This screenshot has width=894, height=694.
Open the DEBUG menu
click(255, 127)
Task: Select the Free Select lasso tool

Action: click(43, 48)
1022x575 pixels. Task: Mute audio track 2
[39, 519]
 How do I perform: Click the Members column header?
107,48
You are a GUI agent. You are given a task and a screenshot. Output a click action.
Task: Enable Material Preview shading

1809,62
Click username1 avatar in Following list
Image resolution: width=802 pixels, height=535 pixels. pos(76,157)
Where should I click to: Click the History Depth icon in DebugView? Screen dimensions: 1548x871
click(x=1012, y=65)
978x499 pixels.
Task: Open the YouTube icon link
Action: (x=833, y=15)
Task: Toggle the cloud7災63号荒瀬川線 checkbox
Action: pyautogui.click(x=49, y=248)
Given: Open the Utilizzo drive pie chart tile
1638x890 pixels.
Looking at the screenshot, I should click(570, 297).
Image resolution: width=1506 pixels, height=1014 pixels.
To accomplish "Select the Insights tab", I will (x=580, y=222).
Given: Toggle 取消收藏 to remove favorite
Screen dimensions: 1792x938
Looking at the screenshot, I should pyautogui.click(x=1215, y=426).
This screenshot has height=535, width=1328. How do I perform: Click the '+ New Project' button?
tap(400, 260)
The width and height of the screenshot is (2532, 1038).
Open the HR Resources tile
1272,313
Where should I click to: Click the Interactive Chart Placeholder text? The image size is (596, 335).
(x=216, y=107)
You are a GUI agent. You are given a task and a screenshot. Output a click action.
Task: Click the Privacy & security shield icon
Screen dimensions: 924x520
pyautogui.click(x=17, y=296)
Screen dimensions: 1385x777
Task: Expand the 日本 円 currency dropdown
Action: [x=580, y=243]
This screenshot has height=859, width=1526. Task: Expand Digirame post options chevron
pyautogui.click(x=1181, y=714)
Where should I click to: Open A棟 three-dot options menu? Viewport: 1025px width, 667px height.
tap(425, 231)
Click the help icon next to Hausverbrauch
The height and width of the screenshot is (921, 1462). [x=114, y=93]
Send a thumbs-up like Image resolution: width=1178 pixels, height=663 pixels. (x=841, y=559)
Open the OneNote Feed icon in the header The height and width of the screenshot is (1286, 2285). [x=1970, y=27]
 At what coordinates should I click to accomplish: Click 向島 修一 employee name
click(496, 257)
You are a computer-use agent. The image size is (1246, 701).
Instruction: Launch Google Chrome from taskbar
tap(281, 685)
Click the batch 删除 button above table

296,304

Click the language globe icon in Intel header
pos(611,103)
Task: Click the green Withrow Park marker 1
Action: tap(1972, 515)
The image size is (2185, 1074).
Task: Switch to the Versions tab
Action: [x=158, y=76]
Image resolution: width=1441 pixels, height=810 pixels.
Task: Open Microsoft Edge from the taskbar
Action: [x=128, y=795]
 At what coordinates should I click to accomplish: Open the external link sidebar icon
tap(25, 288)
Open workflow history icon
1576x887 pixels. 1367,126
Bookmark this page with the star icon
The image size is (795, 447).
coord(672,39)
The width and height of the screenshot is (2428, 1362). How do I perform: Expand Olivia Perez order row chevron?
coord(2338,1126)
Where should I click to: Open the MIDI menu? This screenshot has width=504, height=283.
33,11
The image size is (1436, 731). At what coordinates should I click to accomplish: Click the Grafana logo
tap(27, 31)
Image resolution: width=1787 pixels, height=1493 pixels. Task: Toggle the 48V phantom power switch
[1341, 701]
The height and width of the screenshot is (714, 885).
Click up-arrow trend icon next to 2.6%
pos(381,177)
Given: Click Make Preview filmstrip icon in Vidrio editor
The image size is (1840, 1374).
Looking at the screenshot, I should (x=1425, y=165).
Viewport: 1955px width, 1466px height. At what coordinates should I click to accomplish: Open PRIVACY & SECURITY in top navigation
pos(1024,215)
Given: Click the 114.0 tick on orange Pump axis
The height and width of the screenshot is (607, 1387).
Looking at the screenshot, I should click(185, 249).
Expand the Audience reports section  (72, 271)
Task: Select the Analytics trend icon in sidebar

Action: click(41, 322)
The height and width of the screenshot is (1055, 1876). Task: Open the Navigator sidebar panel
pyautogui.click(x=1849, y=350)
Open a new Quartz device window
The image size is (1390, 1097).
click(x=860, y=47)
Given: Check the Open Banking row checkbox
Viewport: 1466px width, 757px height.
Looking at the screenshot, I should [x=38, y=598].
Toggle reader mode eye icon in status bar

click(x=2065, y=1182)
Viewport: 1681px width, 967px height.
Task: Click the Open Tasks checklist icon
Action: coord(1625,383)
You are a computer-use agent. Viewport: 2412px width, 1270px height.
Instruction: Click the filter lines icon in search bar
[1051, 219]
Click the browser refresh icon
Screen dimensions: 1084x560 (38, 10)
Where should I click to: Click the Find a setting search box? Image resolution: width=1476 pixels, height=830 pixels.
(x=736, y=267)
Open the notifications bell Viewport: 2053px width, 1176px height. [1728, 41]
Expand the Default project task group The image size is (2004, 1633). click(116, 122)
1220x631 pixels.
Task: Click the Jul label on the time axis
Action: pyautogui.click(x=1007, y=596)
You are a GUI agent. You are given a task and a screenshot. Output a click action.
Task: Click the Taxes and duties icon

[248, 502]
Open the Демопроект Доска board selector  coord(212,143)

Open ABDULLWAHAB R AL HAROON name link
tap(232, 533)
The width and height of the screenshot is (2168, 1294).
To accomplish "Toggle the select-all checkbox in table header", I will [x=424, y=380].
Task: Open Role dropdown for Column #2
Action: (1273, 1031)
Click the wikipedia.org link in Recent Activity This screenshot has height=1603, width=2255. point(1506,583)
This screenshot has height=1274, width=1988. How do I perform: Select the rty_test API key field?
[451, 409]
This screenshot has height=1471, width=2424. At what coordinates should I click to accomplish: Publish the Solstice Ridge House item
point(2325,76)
__________
REQUIREMENT ▸ When you answer, repeat every record exactly, omitting nothing.

EXERCISE SOLUTION ▸
This screenshot has width=894, height=694.
Open the DEBUG menu
click(255, 127)
Task: Select the Free Select lasso tool

Action: click(43, 48)
1022x575 pixels. Task: Mute audio track 2
[39, 519]
 How do I perform: Click the Members column header?
107,48
You are a GUI agent. You are given a task and a screenshot. Output a click action.
Task: Enable Material Preview shading

1809,62
Click username1 avatar in Following list
Image resolution: width=802 pixels, height=535 pixels. pos(76,157)
Where should I click to: Click the History Depth icon in DebugView? Screen dimensions: 1548x871
click(x=1012, y=65)
978x499 pixels.
Task: Open the YouTube icon link
Action: (x=833, y=15)
Task: Toggle the cloud7災63号荒瀬川線 checkbox
Action: pyautogui.click(x=49, y=248)
Given: Open the Utilizzo drive pie chart tile
1638x890 pixels.
Looking at the screenshot, I should click(570, 297).
Image resolution: width=1506 pixels, height=1014 pixels.
To accomplish "Select the Insights tab", I will (x=580, y=222).
Given: Toggle 取消收藏 to remove favorite
Screen dimensions: 1792x938
Looking at the screenshot, I should pyautogui.click(x=1215, y=426).
This screenshot has height=535, width=1328. How do I perform: Click the '+ New Project' button?
tap(400, 260)
The width and height of the screenshot is (2532, 1038).
Open the HR Resources tile
1272,313
Where should I click to: Click the Interactive Chart Placeholder text? The image size is (596, 335).
(x=216, y=107)
You are a GUI agent. You are given a task and a screenshot. Output a click action.
Task: Click the Privacy & security shield icon
Screen dimensions: 924x520
pyautogui.click(x=17, y=296)
Screen dimensions: 1385x777
Task: Expand the 日本 円 currency dropdown
Action: [x=580, y=243]
This screenshot has height=859, width=1526. Task: Expand Digirame post options chevron
pyautogui.click(x=1181, y=714)
Where should I click to: Open A棟 three-dot options menu? Viewport: 1025px width, 667px height.
tap(425, 231)
Click the help icon next to Hausverbrauch
The height and width of the screenshot is (921, 1462). [x=114, y=93]
Send a thumbs-up like Image resolution: width=1178 pixels, height=663 pixels. (x=841, y=559)
Open the OneNote Feed icon in the header The height and width of the screenshot is (1286, 2285). [x=1970, y=27]
 At what coordinates should I click to accomplish: Click 向島 修一 employee name
click(496, 257)
You are a computer-use agent. The image size is (1246, 701).
Instruction: Launch Google Chrome from taskbar
tap(281, 685)
Click the batch 删除 button above table

296,304

Click the language globe icon in Intel header
pos(611,103)
Task: Click the green Withrow Park marker 1
Action: tap(1972, 515)
The image size is (2185, 1074).
Task: Switch to the Versions tab
Action: [x=158, y=76]
Image resolution: width=1441 pixels, height=810 pixels.
Task: Open Microsoft Edge from the taskbar
Action: [x=128, y=795]
 At what coordinates should I click to accomplish: Open the external link sidebar icon
tap(25, 288)
Open workflow history icon
1576x887 pixels. 1367,126
Bookmark this page with the star icon
The image size is (795, 447).
coord(672,39)
The width and height of the screenshot is (2428, 1362). How do I perform: Expand Olivia Perez order row chevron?
coord(2338,1126)
Where should I click to: Open the MIDI menu? This screenshot has width=504, height=283.
33,11
The image size is (1436, 731). At what coordinates should I click to accomplish: Click the Grafana logo
tap(27, 31)
Image resolution: width=1787 pixels, height=1493 pixels. Task: Toggle the 48V phantom power switch
[1341, 701]
The height and width of the screenshot is (714, 885).
Click up-arrow trend icon next to 2.6%
pos(381,177)
Given: Click Make Preview filmstrip icon in Vidrio editor
The image size is (1840, 1374).
Looking at the screenshot, I should (x=1425, y=165).
Viewport: 1955px width, 1466px height. At what coordinates should I click to accomplish: Open PRIVACY & SECURITY in top navigation
pos(1024,215)
Given: Click the 114.0 tick on orange Pump axis
The height and width of the screenshot is (607, 1387).
Looking at the screenshot, I should click(185, 249).
Expand the Audience reports section  (72, 271)
Task: Select the Analytics trend icon in sidebar

Action: click(41, 322)
The height and width of the screenshot is (1055, 1876). Task: Open the Navigator sidebar panel
pyautogui.click(x=1849, y=350)
Open a new Quartz device window
The image size is (1390, 1097).
click(x=860, y=47)
Given: Check the Open Banking row checkbox
Viewport: 1466px width, 757px height.
Looking at the screenshot, I should [x=38, y=598].
Toggle reader mode eye icon in status bar

click(x=2065, y=1182)
Viewport: 1681px width, 967px height.
Task: Click the Open Tasks checklist icon
Action: coord(1625,383)
You are a computer-use agent. Viewport: 2412px width, 1270px height.
Instruction: Click the filter lines icon in search bar
[1051, 219]
Click the browser refresh icon
Screen dimensions: 1084x560 (38, 10)
Where should I click to: Click the Find a setting search box? Image resolution: width=1476 pixels, height=830 pixels.
(x=736, y=267)
Open the notifications bell Viewport: 2053px width, 1176px height. [1728, 41]
Expand the Default project task group The image size is (2004, 1633). click(116, 122)
1220x631 pixels.
Task: Click the Jul label on the time axis
Action: pyautogui.click(x=1007, y=596)
You are a GUI agent. You are given a task and a screenshot. Output a click action.
Task: Click the Taxes and duties icon

[248, 502]
Open the Демопроект Доска board selector  coord(212,143)

Open ABDULLWAHAB R AL HAROON name link
tap(232, 533)
The width and height of the screenshot is (2168, 1294).
To accomplish "Toggle the select-all checkbox in table header", I will [x=424, y=380].
Task: Open Role dropdown for Column #2
Action: (1273, 1031)
Click the wikipedia.org link in Recent Activity This screenshot has height=1603, width=2255. point(1506,583)
This screenshot has height=1274, width=1988. How do I perform: Select the rty_test API key field?
[451, 409]
This screenshot has height=1471, width=2424. At what coordinates should I click to accomplish: Publish the Solstice Ridge House item
point(2325,76)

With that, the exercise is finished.